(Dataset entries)

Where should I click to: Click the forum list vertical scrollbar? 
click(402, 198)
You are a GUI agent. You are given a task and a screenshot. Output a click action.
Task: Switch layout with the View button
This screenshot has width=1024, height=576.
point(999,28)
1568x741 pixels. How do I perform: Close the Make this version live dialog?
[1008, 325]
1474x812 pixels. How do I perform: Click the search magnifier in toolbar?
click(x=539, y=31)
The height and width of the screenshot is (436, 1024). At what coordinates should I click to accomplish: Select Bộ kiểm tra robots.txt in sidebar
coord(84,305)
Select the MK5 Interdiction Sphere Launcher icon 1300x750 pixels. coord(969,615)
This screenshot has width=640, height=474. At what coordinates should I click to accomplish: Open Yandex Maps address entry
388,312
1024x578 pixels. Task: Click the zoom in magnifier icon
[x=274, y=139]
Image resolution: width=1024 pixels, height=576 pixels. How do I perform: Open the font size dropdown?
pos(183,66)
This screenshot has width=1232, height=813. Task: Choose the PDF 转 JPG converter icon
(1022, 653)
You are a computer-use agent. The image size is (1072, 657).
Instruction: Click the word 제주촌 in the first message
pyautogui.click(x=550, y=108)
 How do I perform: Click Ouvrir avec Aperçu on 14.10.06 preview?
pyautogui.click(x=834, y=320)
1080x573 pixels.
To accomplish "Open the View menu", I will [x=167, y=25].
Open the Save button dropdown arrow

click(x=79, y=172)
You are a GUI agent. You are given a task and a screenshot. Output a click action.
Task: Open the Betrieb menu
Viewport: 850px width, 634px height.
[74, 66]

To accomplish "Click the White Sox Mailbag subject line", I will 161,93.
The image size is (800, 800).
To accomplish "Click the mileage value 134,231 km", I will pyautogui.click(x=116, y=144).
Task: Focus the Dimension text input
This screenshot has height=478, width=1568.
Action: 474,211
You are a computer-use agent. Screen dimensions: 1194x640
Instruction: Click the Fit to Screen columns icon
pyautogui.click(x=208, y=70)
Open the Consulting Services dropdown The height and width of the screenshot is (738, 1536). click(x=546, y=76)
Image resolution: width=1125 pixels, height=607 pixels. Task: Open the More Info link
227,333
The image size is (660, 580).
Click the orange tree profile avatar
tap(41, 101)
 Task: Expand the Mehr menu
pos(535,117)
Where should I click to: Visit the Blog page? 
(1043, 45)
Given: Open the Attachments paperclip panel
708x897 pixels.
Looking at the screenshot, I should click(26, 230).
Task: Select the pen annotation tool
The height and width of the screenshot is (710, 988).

=== What the task asks ===
Find the line that contains "The image size is (800, 800).". Restate it and all lines after it exactly, ending with the final line of the data.

=== Reply ===
The image size is (800, 800).
To accomplish "Click the mileage value 134,231 km", I will pyautogui.click(x=116, y=144).
Task: Focus the Dimension text input
This screenshot has height=478, width=1568.
Action: 474,211
You are a computer-use agent. Screen dimensions: 1194x640
Instruction: Click the Fit to Screen columns icon
pyautogui.click(x=208, y=70)
Open the Consulting Services dropdown The height and width of the screenshot is (738, 1536). click(x=546, y=76)
Image resolution: width=1125 pixels, height=607 pixels. Task: Open the More Info link
227,333
The image size is (660, 580).
Click the orange tree profile avatar
tap(41, 101)
 Task: Expand the Mehr menu
pos(535,117)
Where should I click to: Visit the Blog page? 
(1043, 45)
Given: Open the Attachments paperclip panel
708x897 pixels.
Looking at the screenshot, I should click(26, 230).
Task: Select the pen annotation tool
The height and width of the screenshot is (710, 988).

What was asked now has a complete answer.